Learn about Real Estate: Don't Become the Butt of Preservation Jokes


Beautiful downtown Lynchburg, Va.

Have you heard this one? An owner of a historic building walks into a bank…

You know the punch line – the lender says, “no.” There are many reasons why a preservation project might not move forward. Some of the reasons might have to do with the market, some may have to do with the business plan, some might have to do with the lender, others might have to do with Mercury in retrograde.

I’ve been learning a lot about financing rehabilitation projects lately. I’ve learned lenders can be a bit linear, too often showing preference single-use projects because they don’t “get” mixed-use or they will only fund the residential portion of the project. But my biggest lesson overall is that the bottom line when when dealing with financiers is that they always like to see signed tenants for your project. Before you even lift a hammer, signed leases from business owners or residents light up a banker’s eyes.

In the beautiful riverside town of Lynchburg, Va., the owner of a turn-of-the-century shoe factory was trying to fuel the momentum of the downtown revitalization by bringing a gorgeous rehab project to the table with a couple of businesses of which he was going to be the owner and manager. He approached lenders and tax credit investors for more than a year with his project that he pitched as a hotel, two restaurants, and a microbrewery.
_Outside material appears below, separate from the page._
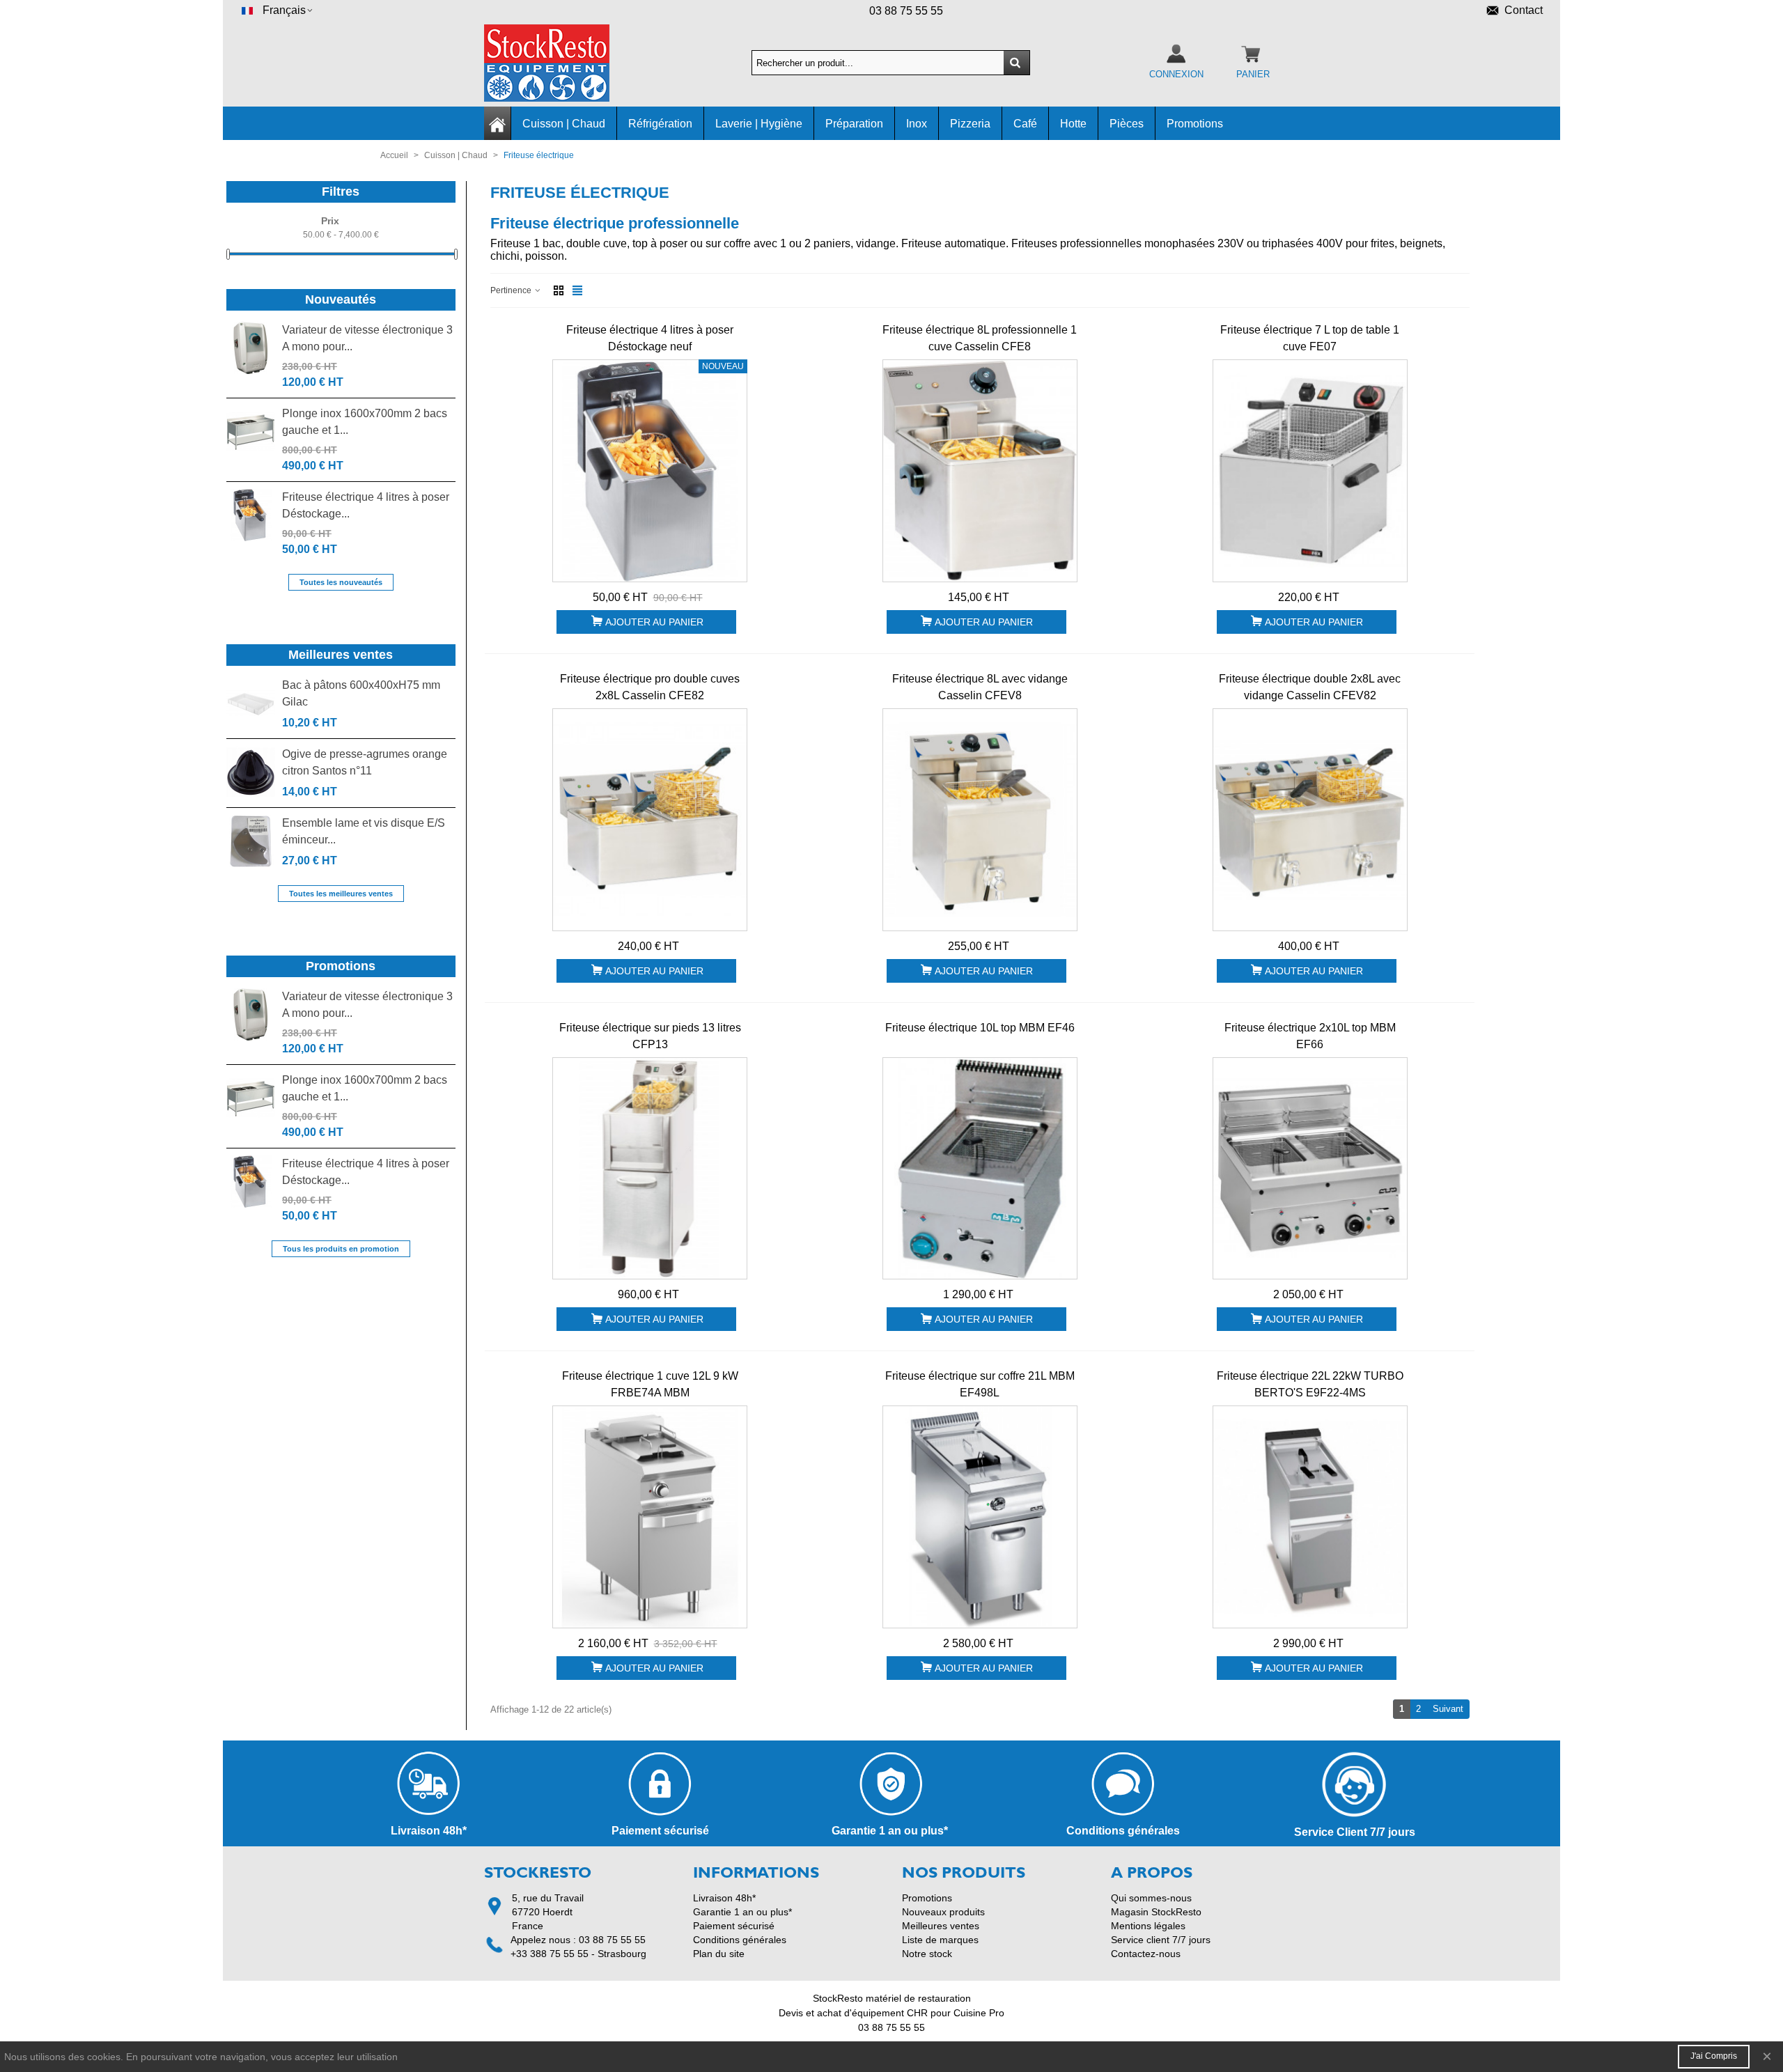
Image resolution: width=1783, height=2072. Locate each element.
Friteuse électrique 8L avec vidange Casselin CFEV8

It seemed like a great project and it had the complete support of the city – the municipality even provided land for a parking lot and property tax abatement incentives.
Giant shoe paying homage to the building's heritage.

The developer finally sought help from Tetrault & Associations. (Full disclosure: Al Tetrault was a professor of mine and the first person who made real estate and tax credits make sense for me.) The team had an “Ah-ha!” moment and suggested that the project be repackaged to tax credit syndicators and lenders as a real estate deal – not as a series of businesses including a hotel, restaurants, and microbrewery. The owner of this 55,875 square-foot diamond-in-the-rough pitched his project as a rehabilitation of two historic warehouses that was pre-leased with four businesses. Even though he was still the owner of the businesses, he hired four managers for each business and pitched his project as a real estate deal.

It worked. This real estate deal raised almost $17,000,000 in debt and equity in less than 90 days. The $21-million project also took advantage of federal preservation tax credits, new market tax credits, a HUD 108 loan, and $3 million from local private investors.

No joke.

4 comments:

Meg Baco said...

The support of the municipality makes all the difference!

Andrea Dono said...

Indeed. And, in this case, the city developed a phased comp plan that concentrated efforts near the community gateway and moved block-by-block toward the edge of the downtown. It's notable that they created a plan and are following it, and they are committed to the slow, incremental process. Excellent model on many levels!

Eagle Valley Realty said...

A good preservation plan can keep the spirit of what the building used to be for and maintains the history of the community!